Your objective:
Take every line from the entries below that includes the word "Image" and copy it.

(Input data begins)

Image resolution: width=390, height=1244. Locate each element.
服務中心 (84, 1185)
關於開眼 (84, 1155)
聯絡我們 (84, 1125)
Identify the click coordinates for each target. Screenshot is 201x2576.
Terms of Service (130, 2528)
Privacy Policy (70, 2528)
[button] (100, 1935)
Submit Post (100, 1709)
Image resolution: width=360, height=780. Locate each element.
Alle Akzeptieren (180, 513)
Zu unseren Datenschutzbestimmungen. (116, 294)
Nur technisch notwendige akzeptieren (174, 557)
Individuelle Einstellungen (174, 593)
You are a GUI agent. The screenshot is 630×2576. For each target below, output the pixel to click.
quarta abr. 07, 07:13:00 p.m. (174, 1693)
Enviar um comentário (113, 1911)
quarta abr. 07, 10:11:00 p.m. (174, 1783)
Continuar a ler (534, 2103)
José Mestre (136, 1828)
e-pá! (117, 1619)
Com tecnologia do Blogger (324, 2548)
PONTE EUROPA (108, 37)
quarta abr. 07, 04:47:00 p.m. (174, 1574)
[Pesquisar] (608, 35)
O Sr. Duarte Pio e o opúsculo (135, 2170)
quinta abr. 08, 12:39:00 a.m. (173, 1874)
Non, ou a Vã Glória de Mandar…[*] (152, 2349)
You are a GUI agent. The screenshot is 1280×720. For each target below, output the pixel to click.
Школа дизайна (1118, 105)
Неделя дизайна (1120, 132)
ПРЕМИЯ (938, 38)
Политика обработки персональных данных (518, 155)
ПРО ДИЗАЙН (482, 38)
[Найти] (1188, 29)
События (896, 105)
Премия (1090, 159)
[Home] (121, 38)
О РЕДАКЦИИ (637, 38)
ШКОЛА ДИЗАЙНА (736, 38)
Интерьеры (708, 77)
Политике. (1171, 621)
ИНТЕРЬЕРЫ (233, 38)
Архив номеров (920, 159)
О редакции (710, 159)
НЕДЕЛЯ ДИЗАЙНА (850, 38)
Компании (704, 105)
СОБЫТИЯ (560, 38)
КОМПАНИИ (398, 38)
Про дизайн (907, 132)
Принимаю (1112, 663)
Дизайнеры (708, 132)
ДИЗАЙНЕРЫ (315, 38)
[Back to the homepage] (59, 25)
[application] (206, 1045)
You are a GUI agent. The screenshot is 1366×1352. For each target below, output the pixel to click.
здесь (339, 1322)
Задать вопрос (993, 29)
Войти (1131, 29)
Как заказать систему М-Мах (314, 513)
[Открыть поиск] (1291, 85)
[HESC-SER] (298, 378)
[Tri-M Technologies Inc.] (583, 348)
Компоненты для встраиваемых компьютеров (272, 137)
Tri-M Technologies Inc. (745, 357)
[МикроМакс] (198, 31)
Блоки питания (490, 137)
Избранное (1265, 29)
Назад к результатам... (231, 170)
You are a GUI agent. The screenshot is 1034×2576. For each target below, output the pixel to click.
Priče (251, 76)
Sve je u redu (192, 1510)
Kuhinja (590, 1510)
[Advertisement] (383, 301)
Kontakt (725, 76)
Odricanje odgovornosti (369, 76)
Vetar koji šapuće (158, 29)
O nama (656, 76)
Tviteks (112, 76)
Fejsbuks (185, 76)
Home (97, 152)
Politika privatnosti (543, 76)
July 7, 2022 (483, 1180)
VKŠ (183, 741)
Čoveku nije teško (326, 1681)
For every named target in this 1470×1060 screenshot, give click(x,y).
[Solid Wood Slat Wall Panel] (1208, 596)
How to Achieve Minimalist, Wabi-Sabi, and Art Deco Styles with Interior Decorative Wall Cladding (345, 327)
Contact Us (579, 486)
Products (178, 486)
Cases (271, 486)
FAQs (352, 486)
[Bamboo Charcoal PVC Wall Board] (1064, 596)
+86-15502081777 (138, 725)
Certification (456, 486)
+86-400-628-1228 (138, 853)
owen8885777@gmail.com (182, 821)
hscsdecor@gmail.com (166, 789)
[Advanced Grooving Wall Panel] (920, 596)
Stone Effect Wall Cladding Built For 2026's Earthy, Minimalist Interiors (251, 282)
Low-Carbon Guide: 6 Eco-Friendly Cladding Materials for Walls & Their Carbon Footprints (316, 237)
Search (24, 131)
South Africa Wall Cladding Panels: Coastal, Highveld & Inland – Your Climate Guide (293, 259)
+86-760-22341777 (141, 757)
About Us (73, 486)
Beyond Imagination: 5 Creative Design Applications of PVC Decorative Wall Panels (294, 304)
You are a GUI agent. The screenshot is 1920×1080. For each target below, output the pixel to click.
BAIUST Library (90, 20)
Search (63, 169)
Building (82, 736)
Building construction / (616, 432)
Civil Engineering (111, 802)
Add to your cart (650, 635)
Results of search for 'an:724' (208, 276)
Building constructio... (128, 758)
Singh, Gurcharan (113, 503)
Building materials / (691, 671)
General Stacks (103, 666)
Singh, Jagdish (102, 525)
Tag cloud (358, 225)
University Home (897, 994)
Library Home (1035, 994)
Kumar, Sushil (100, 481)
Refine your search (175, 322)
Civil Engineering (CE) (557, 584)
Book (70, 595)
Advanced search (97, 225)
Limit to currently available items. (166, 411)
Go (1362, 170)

(Input data ends)

Answer to the exercise:
Image resolution: width=390, height=1244. Locate each element.
Image resolution: width=360, height=780. Locate each element.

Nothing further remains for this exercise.